Q. You led 159 laps tonight, and at one point from about 150 on, you started building the lead to four, five, seven seconds; what happened to the three-wide racing you had planned for tonight; you decided to abandon that idea?
SAM HORNISH, JR.: Well, I didn't want to see too much of it unless I was trying to get around people. And I made it three-wide a couple of times as I was coming up through the pack. It was just for whatever reason, in the past I think that you saw guys that didn't necessarily know how the game was going to be played. They felt they needed to be two-wide the whole time running side-by-side and not a lot of room was given there in the past.
Now people are waiting a little bit more towards the end of race to make that final charge and to know that it needs to be side-by-side -- the thing was that everything got stretched out through the green flag pit stops, which is no fault of anybody's, other than the fact that it's just how things go.

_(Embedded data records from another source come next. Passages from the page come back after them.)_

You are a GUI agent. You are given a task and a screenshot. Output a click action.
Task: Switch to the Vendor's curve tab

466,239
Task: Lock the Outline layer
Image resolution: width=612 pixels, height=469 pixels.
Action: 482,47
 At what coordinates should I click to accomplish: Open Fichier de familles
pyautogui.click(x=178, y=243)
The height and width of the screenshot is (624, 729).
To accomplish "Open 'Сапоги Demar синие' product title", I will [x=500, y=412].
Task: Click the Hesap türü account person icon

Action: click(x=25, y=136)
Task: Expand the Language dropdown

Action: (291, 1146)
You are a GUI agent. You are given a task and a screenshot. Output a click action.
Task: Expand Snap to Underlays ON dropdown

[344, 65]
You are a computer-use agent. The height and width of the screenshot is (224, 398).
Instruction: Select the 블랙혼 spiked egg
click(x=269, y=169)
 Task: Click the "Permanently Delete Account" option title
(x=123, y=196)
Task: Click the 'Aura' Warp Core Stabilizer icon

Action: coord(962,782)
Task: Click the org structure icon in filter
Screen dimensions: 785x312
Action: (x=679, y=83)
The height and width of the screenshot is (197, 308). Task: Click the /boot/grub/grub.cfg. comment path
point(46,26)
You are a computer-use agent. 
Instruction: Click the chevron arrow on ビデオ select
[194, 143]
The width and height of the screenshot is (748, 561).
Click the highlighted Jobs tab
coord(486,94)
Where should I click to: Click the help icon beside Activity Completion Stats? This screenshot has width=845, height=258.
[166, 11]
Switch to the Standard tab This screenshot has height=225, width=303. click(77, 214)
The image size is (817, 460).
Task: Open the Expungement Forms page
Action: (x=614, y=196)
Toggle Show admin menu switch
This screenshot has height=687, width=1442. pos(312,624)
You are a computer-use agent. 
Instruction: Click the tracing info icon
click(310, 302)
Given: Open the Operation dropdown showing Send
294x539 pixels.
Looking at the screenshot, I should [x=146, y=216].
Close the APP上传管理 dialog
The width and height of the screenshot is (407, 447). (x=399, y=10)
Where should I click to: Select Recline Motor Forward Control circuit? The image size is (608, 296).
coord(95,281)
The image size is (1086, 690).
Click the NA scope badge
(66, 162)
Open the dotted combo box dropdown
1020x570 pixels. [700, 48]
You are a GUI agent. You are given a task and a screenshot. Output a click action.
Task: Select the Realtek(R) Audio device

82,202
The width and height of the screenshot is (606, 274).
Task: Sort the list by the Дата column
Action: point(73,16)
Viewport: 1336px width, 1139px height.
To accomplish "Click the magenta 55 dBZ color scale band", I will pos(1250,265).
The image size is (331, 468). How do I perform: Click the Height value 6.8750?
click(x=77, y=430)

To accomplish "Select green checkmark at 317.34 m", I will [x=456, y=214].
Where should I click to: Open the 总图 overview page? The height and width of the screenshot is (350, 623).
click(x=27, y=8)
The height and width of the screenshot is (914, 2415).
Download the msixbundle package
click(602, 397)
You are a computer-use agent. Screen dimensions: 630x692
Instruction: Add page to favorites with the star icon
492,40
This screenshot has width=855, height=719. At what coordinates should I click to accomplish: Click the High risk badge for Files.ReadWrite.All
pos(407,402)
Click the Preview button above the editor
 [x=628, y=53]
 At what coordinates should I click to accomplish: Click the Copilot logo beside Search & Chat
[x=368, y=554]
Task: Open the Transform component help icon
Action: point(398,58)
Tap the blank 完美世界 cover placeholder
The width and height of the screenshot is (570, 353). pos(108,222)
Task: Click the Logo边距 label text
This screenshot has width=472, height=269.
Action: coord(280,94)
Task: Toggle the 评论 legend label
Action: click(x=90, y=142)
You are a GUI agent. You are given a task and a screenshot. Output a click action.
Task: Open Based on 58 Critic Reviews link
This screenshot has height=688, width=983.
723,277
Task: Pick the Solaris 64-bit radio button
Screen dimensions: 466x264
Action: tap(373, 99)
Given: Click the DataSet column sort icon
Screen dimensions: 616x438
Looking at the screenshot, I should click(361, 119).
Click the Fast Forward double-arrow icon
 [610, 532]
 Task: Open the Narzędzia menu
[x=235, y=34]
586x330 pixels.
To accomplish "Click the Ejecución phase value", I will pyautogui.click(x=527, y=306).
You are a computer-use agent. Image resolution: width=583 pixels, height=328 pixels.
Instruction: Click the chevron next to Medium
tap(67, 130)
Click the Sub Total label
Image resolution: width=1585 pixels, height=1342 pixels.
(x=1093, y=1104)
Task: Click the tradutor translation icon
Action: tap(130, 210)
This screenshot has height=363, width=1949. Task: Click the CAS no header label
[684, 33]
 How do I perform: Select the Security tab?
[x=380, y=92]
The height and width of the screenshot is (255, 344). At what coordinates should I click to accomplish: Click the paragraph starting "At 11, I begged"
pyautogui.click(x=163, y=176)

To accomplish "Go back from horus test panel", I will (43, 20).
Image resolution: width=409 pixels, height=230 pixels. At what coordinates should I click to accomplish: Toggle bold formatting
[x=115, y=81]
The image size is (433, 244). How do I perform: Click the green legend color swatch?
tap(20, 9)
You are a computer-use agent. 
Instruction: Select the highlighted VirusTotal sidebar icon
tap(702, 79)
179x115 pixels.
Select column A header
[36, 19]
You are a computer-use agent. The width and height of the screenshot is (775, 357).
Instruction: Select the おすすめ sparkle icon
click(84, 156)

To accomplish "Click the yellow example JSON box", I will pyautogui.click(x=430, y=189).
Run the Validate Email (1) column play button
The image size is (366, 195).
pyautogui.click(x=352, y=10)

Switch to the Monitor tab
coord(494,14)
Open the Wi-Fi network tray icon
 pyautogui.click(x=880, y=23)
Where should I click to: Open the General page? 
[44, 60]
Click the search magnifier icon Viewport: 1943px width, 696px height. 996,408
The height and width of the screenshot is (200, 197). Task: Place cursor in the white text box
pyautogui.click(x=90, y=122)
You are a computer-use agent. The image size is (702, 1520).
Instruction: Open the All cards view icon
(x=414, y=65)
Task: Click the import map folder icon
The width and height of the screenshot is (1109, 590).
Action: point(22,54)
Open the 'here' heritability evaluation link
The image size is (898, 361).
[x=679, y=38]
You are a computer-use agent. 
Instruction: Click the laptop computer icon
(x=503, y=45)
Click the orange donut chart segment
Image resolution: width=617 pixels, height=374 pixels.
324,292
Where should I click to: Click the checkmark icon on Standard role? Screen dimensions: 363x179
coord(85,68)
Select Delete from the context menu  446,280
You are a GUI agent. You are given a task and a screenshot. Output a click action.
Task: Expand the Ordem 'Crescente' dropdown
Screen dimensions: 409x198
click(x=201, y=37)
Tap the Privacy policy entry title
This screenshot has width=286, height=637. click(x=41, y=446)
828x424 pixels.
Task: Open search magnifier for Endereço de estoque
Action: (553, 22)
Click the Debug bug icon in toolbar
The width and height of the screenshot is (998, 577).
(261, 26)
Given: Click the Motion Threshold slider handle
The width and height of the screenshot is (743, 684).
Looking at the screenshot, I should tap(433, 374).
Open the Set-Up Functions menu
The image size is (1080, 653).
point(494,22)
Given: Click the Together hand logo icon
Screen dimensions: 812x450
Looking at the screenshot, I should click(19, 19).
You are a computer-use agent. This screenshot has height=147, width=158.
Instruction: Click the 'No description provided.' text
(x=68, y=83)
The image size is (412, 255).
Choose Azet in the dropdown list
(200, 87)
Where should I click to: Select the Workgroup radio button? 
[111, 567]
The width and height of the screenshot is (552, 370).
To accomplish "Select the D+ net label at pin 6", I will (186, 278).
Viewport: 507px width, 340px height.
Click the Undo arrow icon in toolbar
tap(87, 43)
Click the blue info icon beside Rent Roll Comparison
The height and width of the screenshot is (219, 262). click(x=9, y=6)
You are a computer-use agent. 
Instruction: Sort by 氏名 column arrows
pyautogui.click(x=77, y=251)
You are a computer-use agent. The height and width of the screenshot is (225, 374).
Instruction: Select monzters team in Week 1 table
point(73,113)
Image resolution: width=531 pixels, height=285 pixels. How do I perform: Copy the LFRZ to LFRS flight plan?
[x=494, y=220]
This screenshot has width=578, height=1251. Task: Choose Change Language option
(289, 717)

I think that if you would have seen Wheldon, Dixon, Helio, Kanaan and Dario and myself all up there at the end of the race, definitely the last ten laps would have been interesting. I think that you would have saw a lot of two- and three-wide racing. It just didn't play out that way tonight.

Q. The way it played out, are you glad that this race has been lengthened, or can you share just your thoughts on did the extra laps really have an effect on you physically? Are you more tired? Is there anything along those lines with the extra time in the race?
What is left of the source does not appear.